Must-have tips for capitalising on operational data
By Dafydd Llewellyn, EMEA GM, insightsoftware
COVID-19 changed the modern finance team, as finance professionals adjusted their lives and the way they work together. With the effects of the pandemic continuing to linger, companies are still adapting; however, one of the more notable and specific changes for finance teams includes re-thinking the basics of operational finance.
Operational finance incorporates the indispensable roles and responsibilities inherently connected to consolidation, procure-to-pay, cash, close, reporting, and fixed assets. Pre-pandemic, companies managed these tasks reasonably well; however, businesses are now plagued with unexpected complications and difficulties, primarily because of remote working and accessing historic, on-premise data.
As a result, there is a need for finance teams to streamline their workflows and leverage analytics as part of their day-to-day operations. Furthermore, due to the pandemic, there’s a higher demand for more complicated forecasts.
To avoid issues, finance teams are dealing with data and workflows in new ways, as well as where and how operational data and analytics fit into the planning process. Here are three tips to help finance teams capitalise on operational data.
1: Make accounts receivable (AR) more real time
It’s easy to get caught up in the overwhelming amount of data that needs analysing in the AR world. It’s best to focus on the metrics that matter, such as days sales outstanding (DSO), collections effectiveness index, turnover ratio, and average days delinquent.
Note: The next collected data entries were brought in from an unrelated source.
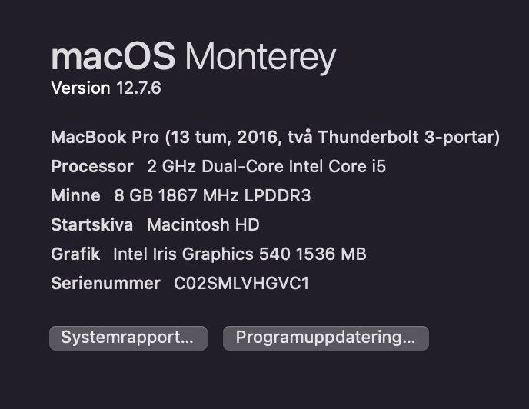Click the Startskiva label

click(91, 224)
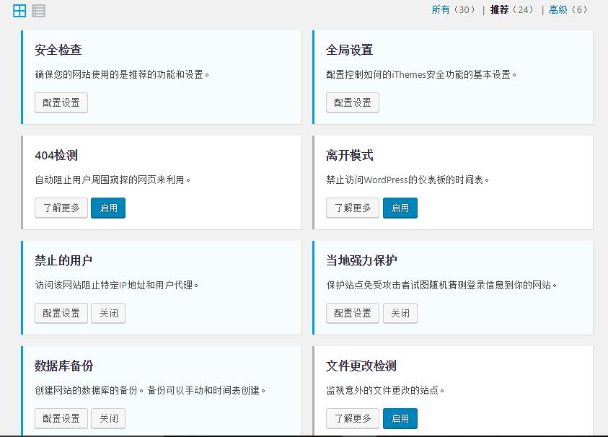Open 了解更多 under 404检测

(x=61, y=208)
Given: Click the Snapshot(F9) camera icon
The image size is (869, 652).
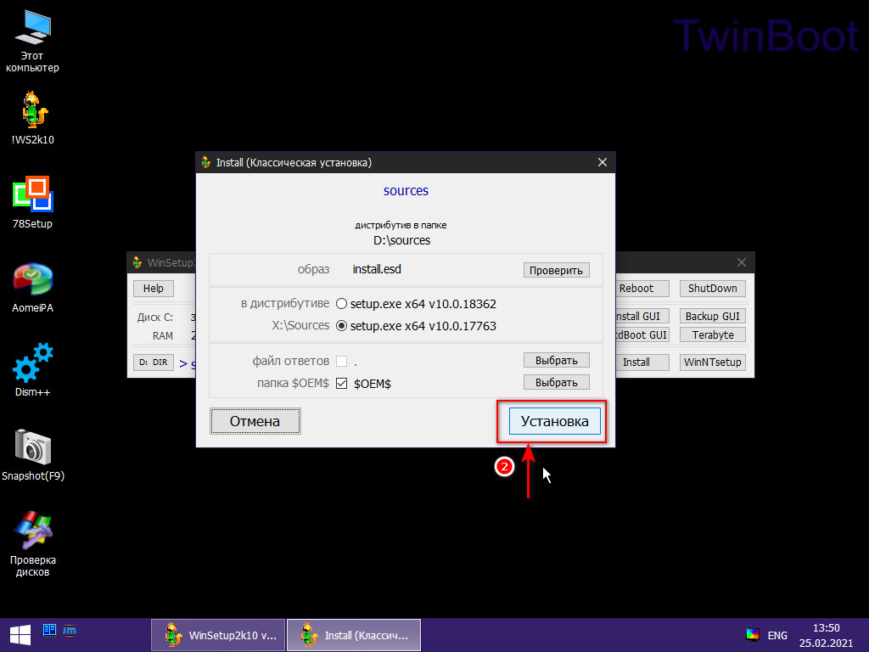Looking at the screenshot, I should (x=32, y=447).
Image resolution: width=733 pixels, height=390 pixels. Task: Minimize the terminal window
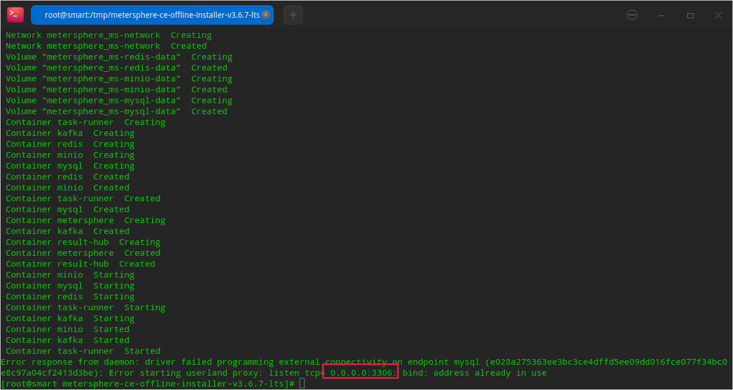coord(661,15)
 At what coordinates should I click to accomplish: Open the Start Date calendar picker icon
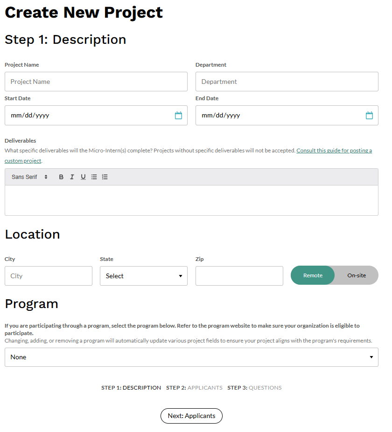pos(178,116)
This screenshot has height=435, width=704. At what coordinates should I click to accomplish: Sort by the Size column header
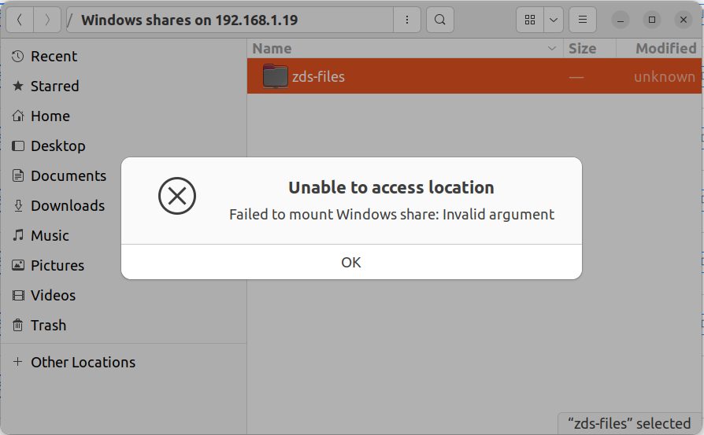[590, 49]
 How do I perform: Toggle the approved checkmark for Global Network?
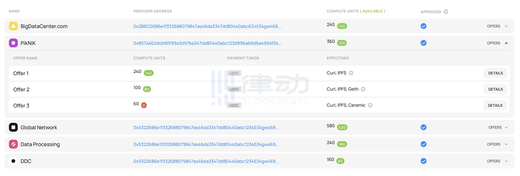[423, 127]
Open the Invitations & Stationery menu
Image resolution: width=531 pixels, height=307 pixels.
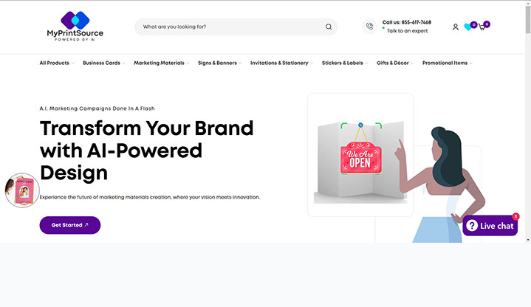point(282,63)
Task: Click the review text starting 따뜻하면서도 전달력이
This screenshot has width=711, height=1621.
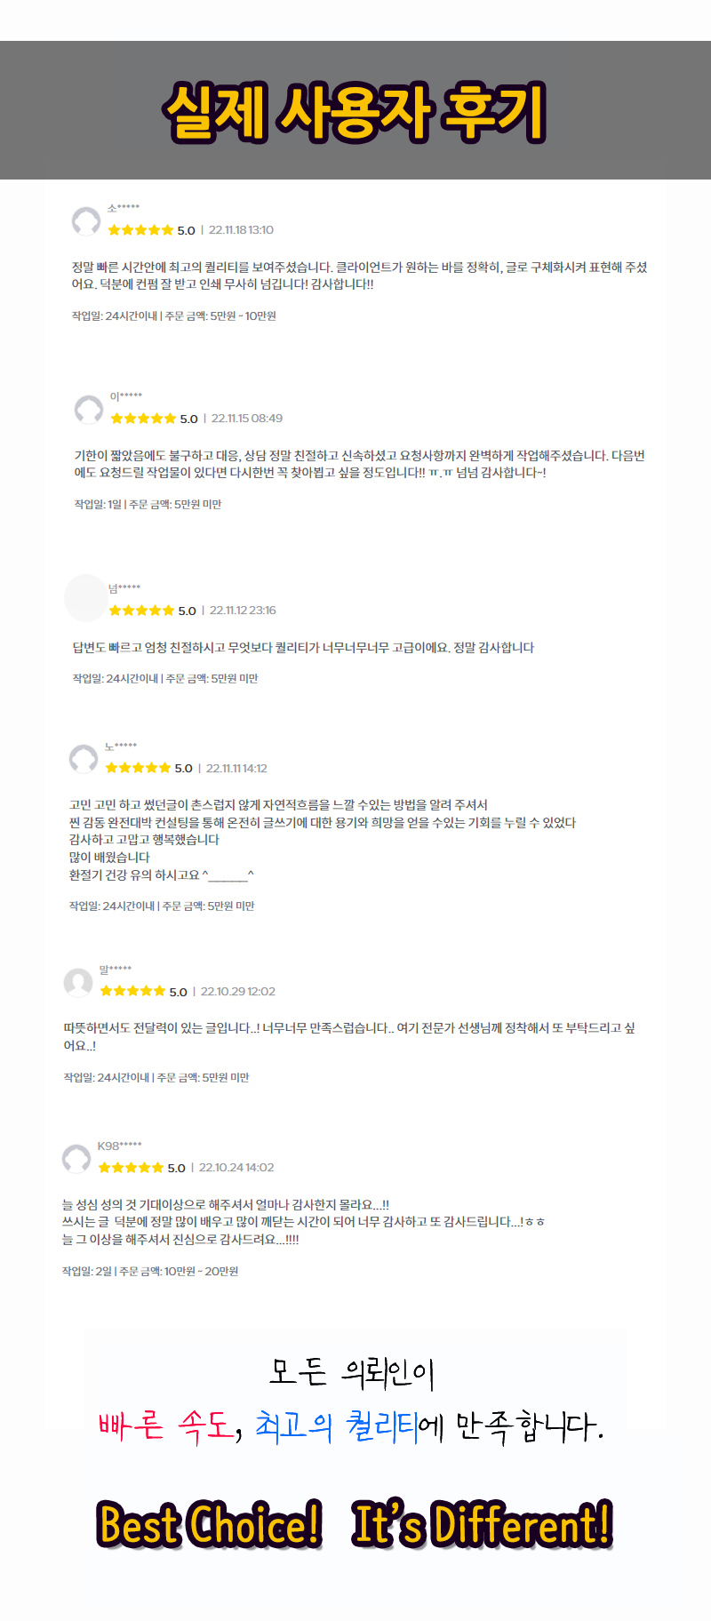Action: (349, 1036)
Understanding AR is critical to forecasting cashflow, and unsurprisingly, automation now plays a bigger role.
A recent survey from PYMTS.com suggests that 79 percent of firms with automated AR functions are more efficient. According to the survey, a key performance indicator for the effectiveness of AR automation is a shift in DSO; simply because of its ability to track cashflow more effectively.
So where does a company begin with AR automation?
Invoice management is a good place to start. According to the B2B Payments Readiness playbook, “businesses handling more than 20,000 invoices per month that use automated invoice delivery tools have DSO averages up to 23 days shorter than those that rely on manual, paper-based processes.”
Tracking DSO during a pandemic was a nightmare. Looking to the future, ensure more AR functions are automated for forecasting cashflow.
2: Use operational data to make more informed decisions
An FSN study suggested there are detrimental effects on strategic decision making if operational data is ignored by finance teams. The study looked closely into companies using non-financial data, concluding that these businesses are two times more likely to forecast beyond 12 months for strategic planning purposes, compared to companies not using operational data.
But all is not lost. There are now specialist development tools available to support operational data collection and analysis. They use operational data to drive meaningful insights, with data points held in many popular enterprise software applications. Importantly, they embed operational and financial data into each phase of reporting to generate more business value.
For example, if a retailer is keen to understand store profitability drivers, they can analyse operational data like the number of check out staff or stock availability throughout a given period. From there, the company understands the impact on sales trends on an annual or intraday basis. Such insights positively impact performance management, optimise strategy and deliver greater business value.
3: Simplifying the month-end close
Managing operational finance inputs is crucial during the ledger close. Invariably, data entry is involved in different phases of reporting – from journal entry capture and financial statement preparation to transaction processing and reconciliation.
However, straight-forward ERP solutions cause data blockages. An analysis produced by Deloitte stated that ERP solutions don’t automate the “full, end-to-end close, consolidate and report process.” The analysis continues to observe that it can cause “a fragmented, manual, and inefficient close, as well as lead to inefficiencies throughout the accounting period.”
Business Intelligence (BI) solutions also cause difficulties during implementation, particularly if outdated report data arrives in the BI tool, or data aggregation levels are too high and generic. Consequently, these data issues prevent finance teams from gaining an understanding of the figures during a close cycle.
A viable solution is automating the monotonous steps in the reporting process. It solves a majority of the issues, providing real-time reporting, with built in financial intelligence, in a format that’s familiar, like a spreadsheet. Automation expedites the reporting process, encourages team collaboration, and eliminates the margin of human error even further.
Getting the basics right drives business value
The pandemic has shifted the priorities of CFOs. While it continues, teams are still exploring ways to invest in technology, process improvements, and policies to support one another.
Ultimately, real-time financial and operational data helps drive strategic decision making. If a finance team conquers the operational basics, they increase business value.
It’s never been more important to get the basics right; that way, teams can future-proof financial reporting and operations at a time of unpredictability.